The article “Neutron tomography of spent fuel cask” by Liu et al. [5], proposes a framework and image reconstruction method for non-destructive investigation of dry casks for spent nuclear fuel to verify the content of the cask for safeguard purpose. A Monte-Carlo based framework was used to model the cask and generate projection data to evaluate the image reconstruction method. An iterative linear inverse approach combined with a convolutional neural network was used to reconstruct the cask and therefore identify missing fuel pin inside the cask. Additionally, the optimum operating parameters were also determined for the process to detect the missing pin inside the fuel cask. The proposed method is validated by modelling and simulating 14.1 MeV fast neutrons together with reconstruction algorithms to demonstrate the feasibility of neutron imaging of spent fuel.

The article “Characterization and implementation of a dynamic neutron imaging system at the PULSTAR reactor” by Datta and Hawari [6], demonstrates an application of a real-time neutron imaging system for non- destructive investigation of micro-bubbles in a two-phase flow environment. The present study validates a dynamic neutron imaging method at the PULSTAR nuclear reactor facility of the North Carolina State University. Initially, a simulation was done with COMSOL multi-physics software tool to perform a computational fluid dynamics analysis on formation of a bubble of a specified diameter within a water-filled box. Experimental investigations were performed with reactor’s thermal neutron source coupled with a scintillator detector and a CCD camera to measure the dimensions of the bubble experimentally. Experimental results show a close association with the simulation results. Multiple setups were used in the experimental study to find out optimized configuration for the image analysis system in terms of L/D ratio, binning methods, gain ratio, and exposure time.

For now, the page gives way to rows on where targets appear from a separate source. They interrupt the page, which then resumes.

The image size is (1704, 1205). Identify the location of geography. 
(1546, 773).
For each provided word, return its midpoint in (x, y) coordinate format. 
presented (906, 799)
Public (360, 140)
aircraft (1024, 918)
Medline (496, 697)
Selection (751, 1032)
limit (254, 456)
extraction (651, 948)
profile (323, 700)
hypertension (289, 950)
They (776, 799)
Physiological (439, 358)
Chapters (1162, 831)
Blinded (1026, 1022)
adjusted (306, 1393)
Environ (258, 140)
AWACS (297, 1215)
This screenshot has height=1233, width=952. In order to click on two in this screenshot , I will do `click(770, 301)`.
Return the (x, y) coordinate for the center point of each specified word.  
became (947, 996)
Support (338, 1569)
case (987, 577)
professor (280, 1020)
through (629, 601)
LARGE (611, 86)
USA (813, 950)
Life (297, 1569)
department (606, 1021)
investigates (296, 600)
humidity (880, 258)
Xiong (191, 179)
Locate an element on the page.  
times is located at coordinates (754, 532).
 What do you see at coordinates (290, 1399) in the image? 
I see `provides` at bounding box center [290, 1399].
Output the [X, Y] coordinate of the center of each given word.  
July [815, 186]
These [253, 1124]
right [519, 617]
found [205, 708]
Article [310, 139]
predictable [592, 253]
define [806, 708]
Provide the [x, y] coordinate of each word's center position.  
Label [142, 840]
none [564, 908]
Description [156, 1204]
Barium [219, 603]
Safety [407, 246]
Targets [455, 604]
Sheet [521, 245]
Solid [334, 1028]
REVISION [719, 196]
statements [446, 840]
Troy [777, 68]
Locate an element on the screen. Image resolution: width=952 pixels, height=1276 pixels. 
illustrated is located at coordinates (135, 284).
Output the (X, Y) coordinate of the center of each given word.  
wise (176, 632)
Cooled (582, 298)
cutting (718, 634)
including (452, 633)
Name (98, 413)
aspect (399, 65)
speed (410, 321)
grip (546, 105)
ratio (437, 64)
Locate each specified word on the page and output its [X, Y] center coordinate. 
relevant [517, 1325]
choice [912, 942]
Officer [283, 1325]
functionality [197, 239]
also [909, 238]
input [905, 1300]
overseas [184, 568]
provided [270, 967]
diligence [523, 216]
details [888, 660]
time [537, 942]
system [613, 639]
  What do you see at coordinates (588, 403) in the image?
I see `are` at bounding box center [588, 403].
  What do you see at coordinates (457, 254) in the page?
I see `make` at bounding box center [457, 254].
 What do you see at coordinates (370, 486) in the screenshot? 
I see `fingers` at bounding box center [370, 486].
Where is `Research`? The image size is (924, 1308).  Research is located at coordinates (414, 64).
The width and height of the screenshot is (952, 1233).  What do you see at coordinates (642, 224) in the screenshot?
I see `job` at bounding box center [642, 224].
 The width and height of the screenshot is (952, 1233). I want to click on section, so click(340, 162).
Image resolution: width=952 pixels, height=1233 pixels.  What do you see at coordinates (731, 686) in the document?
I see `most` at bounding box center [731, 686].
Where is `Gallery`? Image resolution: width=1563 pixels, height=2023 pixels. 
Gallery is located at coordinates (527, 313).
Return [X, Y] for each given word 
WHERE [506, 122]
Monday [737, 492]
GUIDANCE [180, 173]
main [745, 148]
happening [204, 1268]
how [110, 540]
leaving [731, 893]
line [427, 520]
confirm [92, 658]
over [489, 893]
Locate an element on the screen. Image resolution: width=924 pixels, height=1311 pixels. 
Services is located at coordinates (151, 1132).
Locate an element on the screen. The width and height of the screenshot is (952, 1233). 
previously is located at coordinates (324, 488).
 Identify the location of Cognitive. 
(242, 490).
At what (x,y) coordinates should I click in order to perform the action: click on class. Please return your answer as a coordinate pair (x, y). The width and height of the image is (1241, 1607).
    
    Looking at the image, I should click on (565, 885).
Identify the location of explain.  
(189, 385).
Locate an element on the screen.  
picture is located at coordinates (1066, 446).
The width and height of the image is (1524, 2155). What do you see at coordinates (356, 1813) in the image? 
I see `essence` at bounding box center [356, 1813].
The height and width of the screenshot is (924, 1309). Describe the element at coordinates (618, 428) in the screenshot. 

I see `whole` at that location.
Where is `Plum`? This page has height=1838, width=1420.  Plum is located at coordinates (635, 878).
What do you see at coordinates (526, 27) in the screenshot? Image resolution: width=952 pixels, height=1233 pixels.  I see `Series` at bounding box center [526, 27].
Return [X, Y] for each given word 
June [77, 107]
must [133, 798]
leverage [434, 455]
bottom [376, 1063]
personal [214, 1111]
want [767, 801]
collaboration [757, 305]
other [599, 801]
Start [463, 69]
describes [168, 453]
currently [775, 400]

The article “AI and conventional methods for UCT projection data estimation” by Kumar et al. [7], focuses on the development of automatic post-processing tools for signal and image processing for a Compact ultrasound computerized tomography (UCT) system. A comparison of conventional and artificial intelligence (AI) based imaging reconstruction methods between for ultrasound computed tomography applications has been presented. In addition to the post-processing techniques, the ultrasonic computed tomography (UCT) and associated data acquisition system were discussed. The transmission data was used to train the AI models and the reconstruction performance was compared with the traditional transform-based method. The proposed AI based method can handle and process a large amount of projection data generated in a UCT system with comparable performance to the conventional methods.

Collectively, these seven papers demonstrate a broad range of radiation detection and measurement applications reflecting current frontier of the research and signal processing methods from improvement of the instrumentation to inclusion and adaptation of machine learning.